# [TASK GOAL]
From the nuclear physics passage, quote the part that begins with the words containing "Thanks to the" and ends with "is also appealing.".

# [GIVEN PASSAGE]
>>>>

Open Access in Nuclear Physics

 Thanks to the trawling majesty of Google Scholar, I came across a paper published in the Ukrainian journal Nuclear Physics and Atomic Energy which cites a paper of mine.  The article itself presents some nice calculations of giant resonances in tin nuclei.  Though I have been aware of this somewhat obscure journal before, I hadn't quite realised that it is free to publish in and open access.  It is listed in the Directory of Open Access Journals, pointing out that not only is it free to publish in, but authors retain full rights, and the papers are published as CC BY-NC license.  So, all in all, it ticks all the boxes.  I must say, I also like its basic html feel and the idea of supporting a journal published by the Ukrainian nuclear physics community is also appealing.  

The only weird thing about it is that submissions must come with a cover letter signed by your Head of Department. Oh, and the papers must be written in Microsoft Word, which is also a bit of a weird requirement.

Th-229 isomer breakthrough

 A group in Germany has just published a paper showing a huge improvement in accuracy in measuring the energy and lifetime of the lowest-lying nuclear excited state that we know about - the 8.4 eV isomeric in Th-229.  While typical nuclear excitation energies are around one million electron-volts (1 MeV),  the relatively tiny energy of the thorium isomer puts it in the kind of energy range that can be manipulated by optical equipment.  In the case of the published work, the authors developed a bespoke ultraviolet laser that was able to sweep the right candidate frequencies to pin down the isomer energy to an accuracy of nearly 1000 times better then the previously best measurement.  

This isomer is not just a quirky curiosity:  A long-lived low-energy state in a nucleus, which is much better isolated from environmental effects than an electron in an atom or molecule, has the possibility of being used in applications such as a nuclear clock, potentially surpassing atomic clock timekeeping, as well as other possible quantum technology applications such as qubits for a quantum computer, or a quantum sensor to test fundamental physics.

<<<<

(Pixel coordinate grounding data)
>>>>

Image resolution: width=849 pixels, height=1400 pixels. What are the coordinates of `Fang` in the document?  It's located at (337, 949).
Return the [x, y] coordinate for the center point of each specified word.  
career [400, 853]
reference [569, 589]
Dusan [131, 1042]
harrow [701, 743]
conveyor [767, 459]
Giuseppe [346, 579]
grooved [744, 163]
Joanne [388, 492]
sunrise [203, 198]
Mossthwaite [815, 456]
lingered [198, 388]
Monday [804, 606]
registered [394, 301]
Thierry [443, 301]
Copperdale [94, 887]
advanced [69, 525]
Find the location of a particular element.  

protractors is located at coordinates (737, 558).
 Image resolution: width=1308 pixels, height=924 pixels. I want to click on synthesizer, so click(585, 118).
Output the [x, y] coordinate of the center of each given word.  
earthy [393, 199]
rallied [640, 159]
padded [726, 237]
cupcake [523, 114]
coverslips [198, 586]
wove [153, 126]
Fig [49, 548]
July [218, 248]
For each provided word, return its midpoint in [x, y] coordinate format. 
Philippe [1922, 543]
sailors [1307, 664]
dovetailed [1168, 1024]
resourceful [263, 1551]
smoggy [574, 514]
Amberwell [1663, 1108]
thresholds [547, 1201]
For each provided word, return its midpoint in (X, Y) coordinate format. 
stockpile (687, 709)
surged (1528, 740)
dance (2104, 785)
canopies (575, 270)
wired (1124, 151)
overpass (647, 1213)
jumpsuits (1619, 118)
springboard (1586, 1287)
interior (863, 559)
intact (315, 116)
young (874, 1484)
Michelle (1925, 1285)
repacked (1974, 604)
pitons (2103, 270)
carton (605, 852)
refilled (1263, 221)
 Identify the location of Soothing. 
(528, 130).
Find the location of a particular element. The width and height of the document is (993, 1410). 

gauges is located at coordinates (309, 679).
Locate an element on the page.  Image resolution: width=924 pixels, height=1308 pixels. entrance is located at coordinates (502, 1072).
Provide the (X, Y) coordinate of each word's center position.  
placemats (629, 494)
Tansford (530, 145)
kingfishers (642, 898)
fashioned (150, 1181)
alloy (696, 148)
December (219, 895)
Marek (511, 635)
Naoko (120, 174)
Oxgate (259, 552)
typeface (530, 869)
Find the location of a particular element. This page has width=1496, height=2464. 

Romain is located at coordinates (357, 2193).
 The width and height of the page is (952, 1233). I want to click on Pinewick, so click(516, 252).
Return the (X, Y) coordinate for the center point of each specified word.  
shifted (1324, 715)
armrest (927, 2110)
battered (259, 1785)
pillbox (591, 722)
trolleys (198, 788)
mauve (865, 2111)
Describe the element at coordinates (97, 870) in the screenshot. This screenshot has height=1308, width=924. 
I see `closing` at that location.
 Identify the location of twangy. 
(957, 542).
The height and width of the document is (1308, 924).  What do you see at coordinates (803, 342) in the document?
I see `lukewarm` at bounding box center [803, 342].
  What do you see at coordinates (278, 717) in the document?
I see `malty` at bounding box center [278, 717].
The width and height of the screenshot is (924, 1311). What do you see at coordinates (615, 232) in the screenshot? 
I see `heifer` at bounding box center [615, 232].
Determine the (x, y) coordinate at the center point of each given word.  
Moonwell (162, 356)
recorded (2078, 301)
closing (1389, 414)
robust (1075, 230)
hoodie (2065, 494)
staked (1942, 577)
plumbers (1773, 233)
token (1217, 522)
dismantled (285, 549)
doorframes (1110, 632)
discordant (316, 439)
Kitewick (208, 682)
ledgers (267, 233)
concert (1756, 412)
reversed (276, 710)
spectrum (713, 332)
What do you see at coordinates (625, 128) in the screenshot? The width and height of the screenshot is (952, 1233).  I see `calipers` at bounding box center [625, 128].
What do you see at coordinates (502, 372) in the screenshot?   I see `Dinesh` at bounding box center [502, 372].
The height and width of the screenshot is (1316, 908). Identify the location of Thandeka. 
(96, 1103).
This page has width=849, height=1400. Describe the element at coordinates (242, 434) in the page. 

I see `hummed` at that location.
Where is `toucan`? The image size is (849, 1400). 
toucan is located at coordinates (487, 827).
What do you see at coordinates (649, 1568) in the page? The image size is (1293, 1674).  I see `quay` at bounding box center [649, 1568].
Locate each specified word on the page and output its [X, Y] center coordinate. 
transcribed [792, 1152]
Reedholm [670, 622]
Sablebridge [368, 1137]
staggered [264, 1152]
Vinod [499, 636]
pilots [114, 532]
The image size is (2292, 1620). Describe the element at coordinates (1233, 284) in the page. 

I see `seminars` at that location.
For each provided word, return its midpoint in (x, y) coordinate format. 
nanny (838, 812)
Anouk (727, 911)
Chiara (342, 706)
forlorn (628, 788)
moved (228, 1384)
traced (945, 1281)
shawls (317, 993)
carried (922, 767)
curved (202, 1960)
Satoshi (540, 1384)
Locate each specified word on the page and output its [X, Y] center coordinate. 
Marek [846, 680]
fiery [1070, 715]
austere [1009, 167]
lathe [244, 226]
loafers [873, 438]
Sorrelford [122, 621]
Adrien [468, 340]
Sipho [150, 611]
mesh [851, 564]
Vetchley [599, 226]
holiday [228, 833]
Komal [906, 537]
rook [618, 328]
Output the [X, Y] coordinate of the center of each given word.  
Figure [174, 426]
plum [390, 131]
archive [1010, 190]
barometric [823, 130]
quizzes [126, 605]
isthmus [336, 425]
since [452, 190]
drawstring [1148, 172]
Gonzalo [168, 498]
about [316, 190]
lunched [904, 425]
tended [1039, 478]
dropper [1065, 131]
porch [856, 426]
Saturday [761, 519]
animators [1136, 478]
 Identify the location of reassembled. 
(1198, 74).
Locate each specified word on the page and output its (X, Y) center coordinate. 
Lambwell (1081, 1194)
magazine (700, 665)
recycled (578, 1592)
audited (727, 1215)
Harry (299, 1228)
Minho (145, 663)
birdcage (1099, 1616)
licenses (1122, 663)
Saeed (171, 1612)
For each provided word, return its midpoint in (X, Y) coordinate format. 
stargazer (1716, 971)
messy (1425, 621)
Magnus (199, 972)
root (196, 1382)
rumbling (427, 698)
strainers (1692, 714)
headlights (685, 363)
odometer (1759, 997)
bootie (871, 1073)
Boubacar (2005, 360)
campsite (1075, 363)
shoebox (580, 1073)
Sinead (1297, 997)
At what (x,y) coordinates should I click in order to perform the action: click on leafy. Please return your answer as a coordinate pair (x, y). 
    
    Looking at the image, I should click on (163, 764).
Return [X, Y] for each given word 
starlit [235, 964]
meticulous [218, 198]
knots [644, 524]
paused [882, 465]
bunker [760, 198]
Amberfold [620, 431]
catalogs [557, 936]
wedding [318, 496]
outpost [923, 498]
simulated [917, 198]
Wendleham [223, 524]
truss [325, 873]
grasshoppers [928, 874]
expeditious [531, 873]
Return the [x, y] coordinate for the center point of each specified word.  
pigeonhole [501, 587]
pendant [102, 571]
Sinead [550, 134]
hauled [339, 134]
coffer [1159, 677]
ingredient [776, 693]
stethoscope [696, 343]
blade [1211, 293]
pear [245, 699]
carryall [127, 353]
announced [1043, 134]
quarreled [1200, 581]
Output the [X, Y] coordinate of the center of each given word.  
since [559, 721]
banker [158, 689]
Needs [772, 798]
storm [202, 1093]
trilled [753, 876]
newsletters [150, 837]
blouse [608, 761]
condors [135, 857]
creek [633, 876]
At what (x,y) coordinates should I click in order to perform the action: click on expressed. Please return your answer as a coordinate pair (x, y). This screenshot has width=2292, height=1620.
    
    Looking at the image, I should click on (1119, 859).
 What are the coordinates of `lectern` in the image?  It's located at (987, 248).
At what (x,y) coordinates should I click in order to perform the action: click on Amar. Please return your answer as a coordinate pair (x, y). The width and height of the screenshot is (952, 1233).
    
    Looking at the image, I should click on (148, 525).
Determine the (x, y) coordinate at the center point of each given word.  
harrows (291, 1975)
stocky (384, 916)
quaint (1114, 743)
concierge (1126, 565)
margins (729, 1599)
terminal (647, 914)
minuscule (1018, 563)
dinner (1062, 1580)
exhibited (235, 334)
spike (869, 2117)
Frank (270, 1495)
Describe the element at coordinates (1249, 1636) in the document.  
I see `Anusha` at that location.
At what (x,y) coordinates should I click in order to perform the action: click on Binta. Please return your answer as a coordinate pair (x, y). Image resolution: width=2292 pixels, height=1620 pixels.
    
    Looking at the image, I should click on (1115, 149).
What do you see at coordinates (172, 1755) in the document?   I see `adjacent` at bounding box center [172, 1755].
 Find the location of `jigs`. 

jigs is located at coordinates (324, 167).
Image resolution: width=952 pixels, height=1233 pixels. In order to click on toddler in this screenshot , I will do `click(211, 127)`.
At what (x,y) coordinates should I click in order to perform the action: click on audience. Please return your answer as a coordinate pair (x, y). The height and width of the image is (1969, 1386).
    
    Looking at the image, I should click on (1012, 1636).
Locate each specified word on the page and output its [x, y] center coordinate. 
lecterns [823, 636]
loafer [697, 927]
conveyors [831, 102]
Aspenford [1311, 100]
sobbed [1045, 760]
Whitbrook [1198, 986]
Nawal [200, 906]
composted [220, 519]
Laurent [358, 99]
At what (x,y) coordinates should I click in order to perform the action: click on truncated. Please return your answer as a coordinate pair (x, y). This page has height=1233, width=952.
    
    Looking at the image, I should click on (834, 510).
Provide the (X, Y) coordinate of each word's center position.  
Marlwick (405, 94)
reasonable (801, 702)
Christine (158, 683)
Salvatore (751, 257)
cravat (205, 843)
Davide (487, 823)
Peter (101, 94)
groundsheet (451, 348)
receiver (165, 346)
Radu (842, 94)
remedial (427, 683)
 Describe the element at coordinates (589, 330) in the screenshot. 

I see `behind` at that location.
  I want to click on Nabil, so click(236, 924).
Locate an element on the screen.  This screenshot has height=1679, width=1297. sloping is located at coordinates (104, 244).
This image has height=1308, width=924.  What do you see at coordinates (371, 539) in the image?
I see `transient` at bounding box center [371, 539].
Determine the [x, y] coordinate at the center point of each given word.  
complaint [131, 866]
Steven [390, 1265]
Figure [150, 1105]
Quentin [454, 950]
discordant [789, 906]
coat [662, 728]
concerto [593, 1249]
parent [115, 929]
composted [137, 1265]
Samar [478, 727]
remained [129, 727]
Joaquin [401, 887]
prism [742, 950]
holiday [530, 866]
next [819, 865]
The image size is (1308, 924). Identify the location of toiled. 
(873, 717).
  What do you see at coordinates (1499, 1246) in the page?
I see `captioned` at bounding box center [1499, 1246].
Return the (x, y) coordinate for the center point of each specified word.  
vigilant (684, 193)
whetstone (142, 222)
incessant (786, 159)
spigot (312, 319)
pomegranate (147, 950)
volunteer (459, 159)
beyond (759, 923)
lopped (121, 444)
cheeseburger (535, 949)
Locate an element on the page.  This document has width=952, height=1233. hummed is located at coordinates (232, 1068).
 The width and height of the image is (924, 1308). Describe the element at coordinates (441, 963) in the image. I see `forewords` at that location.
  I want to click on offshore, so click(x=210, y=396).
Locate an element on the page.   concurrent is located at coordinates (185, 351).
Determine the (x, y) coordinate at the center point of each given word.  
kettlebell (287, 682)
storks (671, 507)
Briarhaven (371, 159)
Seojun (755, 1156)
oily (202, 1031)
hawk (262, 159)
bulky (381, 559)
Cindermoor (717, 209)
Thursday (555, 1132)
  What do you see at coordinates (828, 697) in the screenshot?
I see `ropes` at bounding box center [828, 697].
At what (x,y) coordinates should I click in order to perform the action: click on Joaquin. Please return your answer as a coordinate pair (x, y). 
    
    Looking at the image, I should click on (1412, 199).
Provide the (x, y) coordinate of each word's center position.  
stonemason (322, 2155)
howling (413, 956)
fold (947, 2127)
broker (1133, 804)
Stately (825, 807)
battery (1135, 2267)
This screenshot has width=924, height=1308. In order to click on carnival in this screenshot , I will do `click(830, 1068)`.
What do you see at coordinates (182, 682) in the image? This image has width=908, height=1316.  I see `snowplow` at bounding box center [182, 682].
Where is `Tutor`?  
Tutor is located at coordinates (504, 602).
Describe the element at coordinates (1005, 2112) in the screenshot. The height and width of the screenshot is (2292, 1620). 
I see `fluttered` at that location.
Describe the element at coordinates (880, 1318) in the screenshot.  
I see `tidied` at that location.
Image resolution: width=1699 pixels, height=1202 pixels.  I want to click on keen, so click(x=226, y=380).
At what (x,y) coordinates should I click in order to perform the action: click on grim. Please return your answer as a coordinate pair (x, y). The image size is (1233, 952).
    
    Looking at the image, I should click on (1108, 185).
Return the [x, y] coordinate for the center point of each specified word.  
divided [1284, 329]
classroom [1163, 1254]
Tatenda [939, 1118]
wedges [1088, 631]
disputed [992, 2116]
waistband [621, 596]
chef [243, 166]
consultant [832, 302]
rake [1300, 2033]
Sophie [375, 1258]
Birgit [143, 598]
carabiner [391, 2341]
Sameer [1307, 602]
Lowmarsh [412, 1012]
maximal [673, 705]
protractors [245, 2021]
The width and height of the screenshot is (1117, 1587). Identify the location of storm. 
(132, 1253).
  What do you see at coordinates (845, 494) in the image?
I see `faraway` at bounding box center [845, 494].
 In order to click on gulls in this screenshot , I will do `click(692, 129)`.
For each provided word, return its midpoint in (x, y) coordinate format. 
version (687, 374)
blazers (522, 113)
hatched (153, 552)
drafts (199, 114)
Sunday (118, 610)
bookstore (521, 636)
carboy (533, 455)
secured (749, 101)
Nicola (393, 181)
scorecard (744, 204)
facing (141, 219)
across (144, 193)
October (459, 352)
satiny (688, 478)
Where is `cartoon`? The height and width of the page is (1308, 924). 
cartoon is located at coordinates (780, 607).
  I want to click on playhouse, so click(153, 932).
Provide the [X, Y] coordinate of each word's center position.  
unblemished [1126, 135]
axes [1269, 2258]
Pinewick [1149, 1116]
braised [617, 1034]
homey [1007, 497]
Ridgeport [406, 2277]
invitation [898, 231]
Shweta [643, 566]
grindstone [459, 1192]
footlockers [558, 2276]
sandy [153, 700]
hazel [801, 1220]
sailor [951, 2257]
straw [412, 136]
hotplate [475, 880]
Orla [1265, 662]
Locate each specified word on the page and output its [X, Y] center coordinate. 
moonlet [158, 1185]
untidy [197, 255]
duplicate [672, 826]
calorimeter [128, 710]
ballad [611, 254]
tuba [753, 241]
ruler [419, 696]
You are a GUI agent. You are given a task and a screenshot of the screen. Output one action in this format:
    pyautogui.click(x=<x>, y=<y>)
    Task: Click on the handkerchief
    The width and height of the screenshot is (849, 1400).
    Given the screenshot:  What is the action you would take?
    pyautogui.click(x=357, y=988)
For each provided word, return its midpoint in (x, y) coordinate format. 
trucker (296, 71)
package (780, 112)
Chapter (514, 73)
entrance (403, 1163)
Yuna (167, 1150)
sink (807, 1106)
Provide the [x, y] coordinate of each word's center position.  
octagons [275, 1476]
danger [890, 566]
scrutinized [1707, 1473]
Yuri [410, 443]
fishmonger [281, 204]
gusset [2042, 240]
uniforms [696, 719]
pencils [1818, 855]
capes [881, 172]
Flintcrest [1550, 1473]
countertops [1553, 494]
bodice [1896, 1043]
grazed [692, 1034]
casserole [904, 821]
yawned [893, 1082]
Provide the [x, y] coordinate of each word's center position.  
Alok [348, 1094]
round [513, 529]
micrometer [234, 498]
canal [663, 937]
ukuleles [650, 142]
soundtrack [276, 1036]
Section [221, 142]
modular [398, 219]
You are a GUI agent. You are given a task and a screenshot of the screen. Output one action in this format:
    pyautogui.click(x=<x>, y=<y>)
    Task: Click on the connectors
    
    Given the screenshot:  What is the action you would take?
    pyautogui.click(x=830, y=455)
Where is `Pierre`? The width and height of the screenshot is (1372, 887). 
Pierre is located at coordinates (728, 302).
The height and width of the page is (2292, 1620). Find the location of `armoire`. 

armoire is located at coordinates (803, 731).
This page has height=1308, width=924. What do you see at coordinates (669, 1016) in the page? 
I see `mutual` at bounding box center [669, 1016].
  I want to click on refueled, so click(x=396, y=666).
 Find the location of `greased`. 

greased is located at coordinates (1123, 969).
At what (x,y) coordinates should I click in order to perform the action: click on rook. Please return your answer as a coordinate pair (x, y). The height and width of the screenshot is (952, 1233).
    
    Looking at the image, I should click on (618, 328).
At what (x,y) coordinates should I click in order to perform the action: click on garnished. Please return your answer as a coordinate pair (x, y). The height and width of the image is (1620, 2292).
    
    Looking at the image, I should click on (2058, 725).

<<<<

# [SOLUTION FOR THIS EXERCISE]
Thanks to the trawling majesty of Google Scholar, I came across a paper published in the Ukrainian journal Nuclear Physics and Atomic Energy which cites a paper of mine.  The article itself presents some nice calculations of giant resonances in tin nuclei.  Though I have been aware of this somewhat obscure journal before, I hadn't quite realised that it is free to publish in and open access.  It is listed in the Directory of Open Access Journals, pointing out that not only is it free to publish in, but authors retain full rights, and the papers are published as CC BY-NC license.  So, all in all, it ticks all the boxes.  I must say, I also like its basic html feel and the idea of supporting a journal published by the Ukrainian nuclear physics community is also appealing.